The presentation layer determines the user friendliness of the monitor. It should be designed such that it expects minimum user intelligence. The user need not be aware of the current system configuration or even the current monitor configuration. The monitor should learn the system and the monitor configurations automatically, if possible.
The monitor should be able to run interactively or in the background mode. Most system managers want the system to be observed continuously and use the monitor interactively only when a problem is sensed. Thus, batch mode as well as interactive mode operation of the monitor should be possible.
Some monitors allow callable interfaces so that extensions can be easily built on top of the functions provided by the monitor.
The preceding issues are general and apply to all applications of the monitor. There are a number of presentation issues that apply to specific applications of a monitor. Three key applications of the monitor are related to the speed, accuracy, and availability of the services provided by the system. These are termed performance monitoring, error monitoring, and configuration monitoring, respectively. The presentation issues related to each of these applications will now be described.
- 1. Performance Monitoring: Performance monitoring helps to quantify the quality of service when the service is provided correctly. The users are generally interested in observing the system performance in terms of throughput, response time, and utilization of various resources. They may also be interested in seeing summary statistics of various events on the system.
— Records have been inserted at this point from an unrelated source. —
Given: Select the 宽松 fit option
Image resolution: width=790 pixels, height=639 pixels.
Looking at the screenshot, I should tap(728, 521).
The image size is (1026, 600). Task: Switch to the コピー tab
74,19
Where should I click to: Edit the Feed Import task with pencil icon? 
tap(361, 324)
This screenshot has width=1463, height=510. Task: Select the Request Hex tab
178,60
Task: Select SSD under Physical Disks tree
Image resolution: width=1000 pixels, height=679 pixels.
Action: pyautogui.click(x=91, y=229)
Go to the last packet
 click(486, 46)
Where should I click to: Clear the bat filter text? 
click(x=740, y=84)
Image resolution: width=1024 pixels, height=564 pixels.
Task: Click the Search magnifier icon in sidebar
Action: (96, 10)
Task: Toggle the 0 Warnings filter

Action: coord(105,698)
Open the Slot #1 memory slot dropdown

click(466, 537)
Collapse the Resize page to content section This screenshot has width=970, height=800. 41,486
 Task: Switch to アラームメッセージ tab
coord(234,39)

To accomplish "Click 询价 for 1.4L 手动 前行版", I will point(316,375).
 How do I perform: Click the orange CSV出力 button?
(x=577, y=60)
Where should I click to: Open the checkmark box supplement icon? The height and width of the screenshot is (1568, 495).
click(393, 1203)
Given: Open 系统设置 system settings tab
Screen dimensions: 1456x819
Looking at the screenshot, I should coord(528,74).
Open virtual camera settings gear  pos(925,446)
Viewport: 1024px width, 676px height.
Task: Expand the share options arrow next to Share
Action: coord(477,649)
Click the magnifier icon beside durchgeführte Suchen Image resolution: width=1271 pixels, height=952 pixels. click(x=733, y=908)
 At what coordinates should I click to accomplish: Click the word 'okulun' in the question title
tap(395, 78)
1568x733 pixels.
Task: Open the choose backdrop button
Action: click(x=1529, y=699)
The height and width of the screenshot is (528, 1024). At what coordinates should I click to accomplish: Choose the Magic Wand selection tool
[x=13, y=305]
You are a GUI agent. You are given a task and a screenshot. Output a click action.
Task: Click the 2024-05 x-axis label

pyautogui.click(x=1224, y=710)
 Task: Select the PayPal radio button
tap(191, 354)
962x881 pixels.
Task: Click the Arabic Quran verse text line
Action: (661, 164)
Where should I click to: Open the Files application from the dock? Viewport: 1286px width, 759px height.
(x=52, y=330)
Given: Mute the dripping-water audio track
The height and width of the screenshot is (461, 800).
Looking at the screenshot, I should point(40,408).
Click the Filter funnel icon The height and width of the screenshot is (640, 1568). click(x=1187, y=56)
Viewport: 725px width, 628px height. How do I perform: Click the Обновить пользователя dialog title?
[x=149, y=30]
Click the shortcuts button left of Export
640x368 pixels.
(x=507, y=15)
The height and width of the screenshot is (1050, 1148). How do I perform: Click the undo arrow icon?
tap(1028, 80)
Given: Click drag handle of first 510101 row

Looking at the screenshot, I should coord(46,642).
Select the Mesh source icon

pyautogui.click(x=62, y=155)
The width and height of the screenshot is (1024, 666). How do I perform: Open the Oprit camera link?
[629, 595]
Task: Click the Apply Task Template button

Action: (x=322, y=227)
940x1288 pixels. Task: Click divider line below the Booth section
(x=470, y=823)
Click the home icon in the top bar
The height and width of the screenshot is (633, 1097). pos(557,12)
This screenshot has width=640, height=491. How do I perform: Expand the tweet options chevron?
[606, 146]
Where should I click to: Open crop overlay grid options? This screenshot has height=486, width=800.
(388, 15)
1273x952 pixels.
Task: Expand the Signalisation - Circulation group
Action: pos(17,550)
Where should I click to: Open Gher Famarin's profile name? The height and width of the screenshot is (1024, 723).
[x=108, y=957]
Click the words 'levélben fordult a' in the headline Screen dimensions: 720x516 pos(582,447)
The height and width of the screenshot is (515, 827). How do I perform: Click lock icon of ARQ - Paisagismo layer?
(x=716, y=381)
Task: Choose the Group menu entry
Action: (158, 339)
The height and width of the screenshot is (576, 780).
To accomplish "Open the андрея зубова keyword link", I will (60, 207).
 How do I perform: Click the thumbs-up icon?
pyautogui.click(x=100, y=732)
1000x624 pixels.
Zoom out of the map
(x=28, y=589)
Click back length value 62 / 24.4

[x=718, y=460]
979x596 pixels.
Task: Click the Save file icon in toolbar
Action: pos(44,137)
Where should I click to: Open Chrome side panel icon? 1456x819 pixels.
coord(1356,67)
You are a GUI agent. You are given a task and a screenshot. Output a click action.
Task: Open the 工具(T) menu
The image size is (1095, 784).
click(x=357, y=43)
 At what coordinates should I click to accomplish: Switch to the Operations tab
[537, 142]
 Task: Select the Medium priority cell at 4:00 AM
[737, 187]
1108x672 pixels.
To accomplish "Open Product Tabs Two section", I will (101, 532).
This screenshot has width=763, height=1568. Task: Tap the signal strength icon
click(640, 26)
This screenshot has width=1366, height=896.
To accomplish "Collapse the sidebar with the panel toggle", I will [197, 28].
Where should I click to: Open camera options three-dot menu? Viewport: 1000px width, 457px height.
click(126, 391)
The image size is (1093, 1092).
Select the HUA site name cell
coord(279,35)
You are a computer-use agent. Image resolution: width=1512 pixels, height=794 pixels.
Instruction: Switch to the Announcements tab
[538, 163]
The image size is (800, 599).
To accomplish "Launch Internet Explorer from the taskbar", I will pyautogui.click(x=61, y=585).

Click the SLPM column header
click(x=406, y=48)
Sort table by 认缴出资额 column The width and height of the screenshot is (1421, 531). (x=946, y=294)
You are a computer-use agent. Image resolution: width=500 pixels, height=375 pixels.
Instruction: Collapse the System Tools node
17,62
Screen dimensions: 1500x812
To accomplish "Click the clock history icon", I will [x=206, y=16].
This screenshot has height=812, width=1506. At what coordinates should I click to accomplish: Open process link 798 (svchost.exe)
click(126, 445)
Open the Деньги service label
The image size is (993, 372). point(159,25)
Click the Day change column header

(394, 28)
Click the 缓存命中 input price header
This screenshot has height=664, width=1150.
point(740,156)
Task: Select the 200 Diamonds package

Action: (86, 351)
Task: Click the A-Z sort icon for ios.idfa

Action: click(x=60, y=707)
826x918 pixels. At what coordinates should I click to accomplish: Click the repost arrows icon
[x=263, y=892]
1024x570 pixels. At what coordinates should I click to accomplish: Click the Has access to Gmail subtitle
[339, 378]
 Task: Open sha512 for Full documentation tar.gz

Depending upon the frequency of occurrence of each event and their importance, the summary statistics may consist of counts, class counts (or histograms), or a time-stamped trace.
A monitor can simply count all service requests regardless of their type. It can categorize a request into several classes based on the type and then count the number for each class. This is called a class count or histogram. The monitor can sort these class counts in decreasing order and present only the top 10. It can present other statistical characteristics of the class counts, for example, average, standard deviation, and histogram. The monitor can also prepare a time-stamped trace of requests to be analyzed by other programs.
- 2. Error Monitoring: The error is defined as the incorrect performance. The system appears to be operating, accepting user requests, and performing the service, but the end result is not what the user wanted. A monitor should provide the error statistics, counts, class counts, or traces in a manner similar to that described under performance statistics. The error statistics on various components of the system may be sorted to determine the unreliable parts of the system.
- 3. Configuration Monitoring: Configuration monitoring relates to the nonperformance of the system components. It allows the user to determine which components are up. A monitor can determine this by promiscuous observation of traffic on the system bus or on the broadcast network medium by polling the components or by sending a marked packet. A monitor should record system initializations and any configuration changes due to components joining or leaving the configuration. The user can get a count, class count, or a trace of these events. The class count is generally that of interevent timethe interval for which the component was up or down.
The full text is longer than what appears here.